Beat the Devil is a movie full of scoundrels attempting nothing short of the very lowest and basest scoundrelism, stealing money. The joy comes not in how vile they are but in how jovially content they are in their baseness. 

Houston frames every scene like a ghastly joke. Petersen’s gang is such a motley crew of varying sizes they come off looking like Dick Tracy villains. Roger Ebert wrote of Petersen, O’Hara, Ravello, and Major Jack Ross (Ivan Bernhard), “they were born looking guilty.” By the way, Houston composes his shots it appears that he agrees.

Shot by Oswald Morris, Beats the Devil has, at times, a stylish flair to match its chintzy panache, while at others, the camera moves in such a way to make it feel like a documentary. Morris’s camera doesn’t miss a trick. Whether it’s Bogart’s flamboyant robe with its matching ascot or the way Houston and Morris plant the camera in the corner of the screen, so we’re looking up at Morely’s round face as his lips quiver nervously. His fingers drum on the table as we see the slippery scheming wheels turn in his shiny bald head.

Beat the Devil somehow never feels very long despite the unmoored plot. Capote’s wit and Houston’s unerring eye combine to make a deviously fun time in the sun. In a way, the movie feels like what we today would call a “hang out movie.”

After all, the characters do little else but hang out. The characters in Beat the Devil use language either as a knife, a chisel, or as a lubricant.
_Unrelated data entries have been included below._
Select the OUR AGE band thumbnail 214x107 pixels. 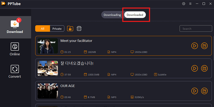(48, 91)
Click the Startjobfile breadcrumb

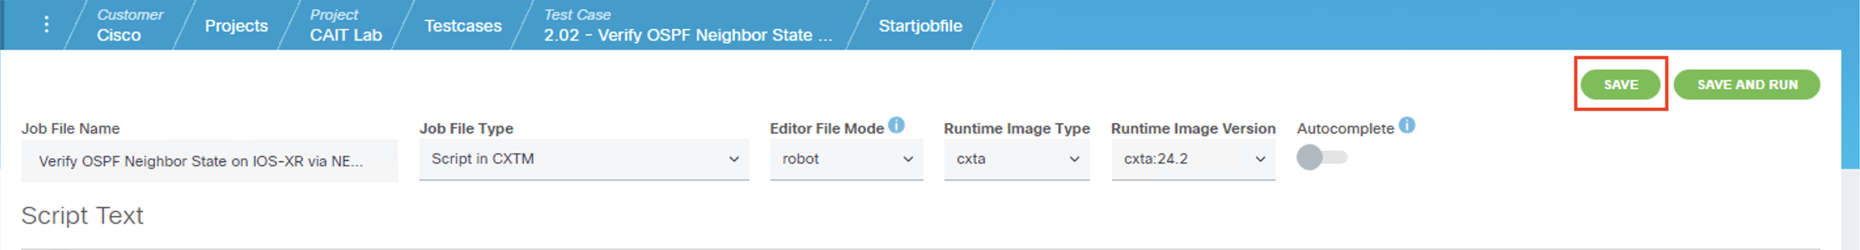[x=920, y=26]
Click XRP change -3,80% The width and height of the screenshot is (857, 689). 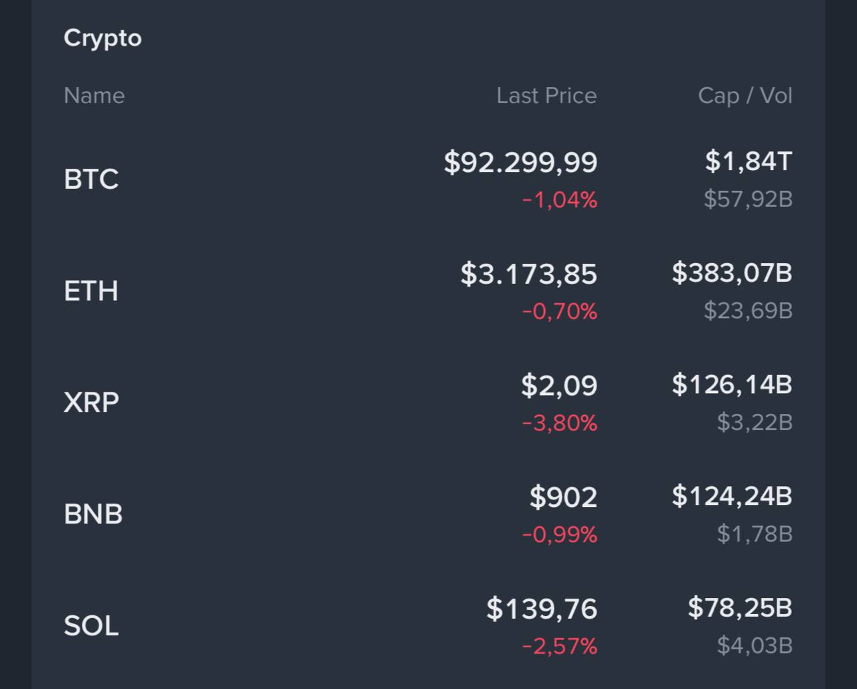pos(559,423)
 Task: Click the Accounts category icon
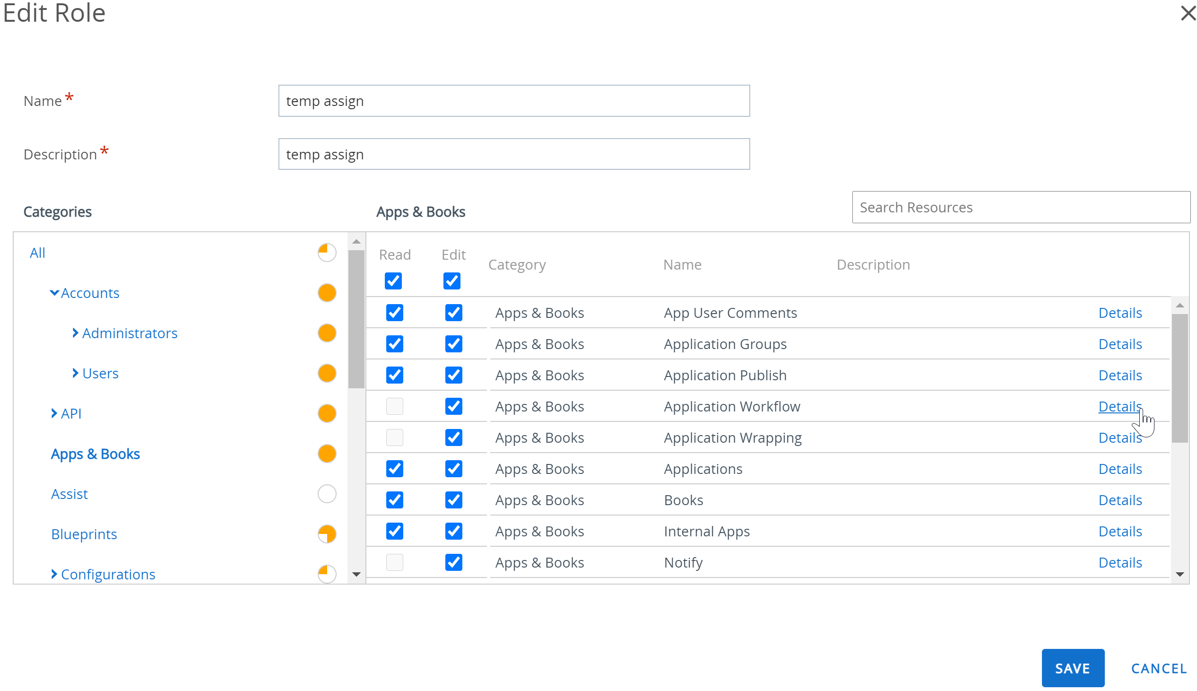tap(327, 292)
The characters have an uncommon vagueness about them, so we’re never sure exactly how much they tell is true and how much is made up on the spot.

In one instance, O’Hara complains about Billy making fun of his name. “In Chile, O’Hara is a tip-top name. Many Germans in Chile happened to be called O’Hara.” This a sly reference to the possibility that O’Hara is more than just a German ruffian.

Because it is 1953, and because of the Hays code, the bad men will die, and the morally ambiguous must not prosper. This leads to the simply spectacular anti-climatic ending in which everyone ends up more or less where they started. Bogart’s maniacal laugh at the end mirrors his infamous turn in The Treasure of the Sierra Madre, but it’s not a man driven to madness by greed.

It is instead a rueful scorn-filled laugh at a chaotic universe that is the excellent end to a perfect movie.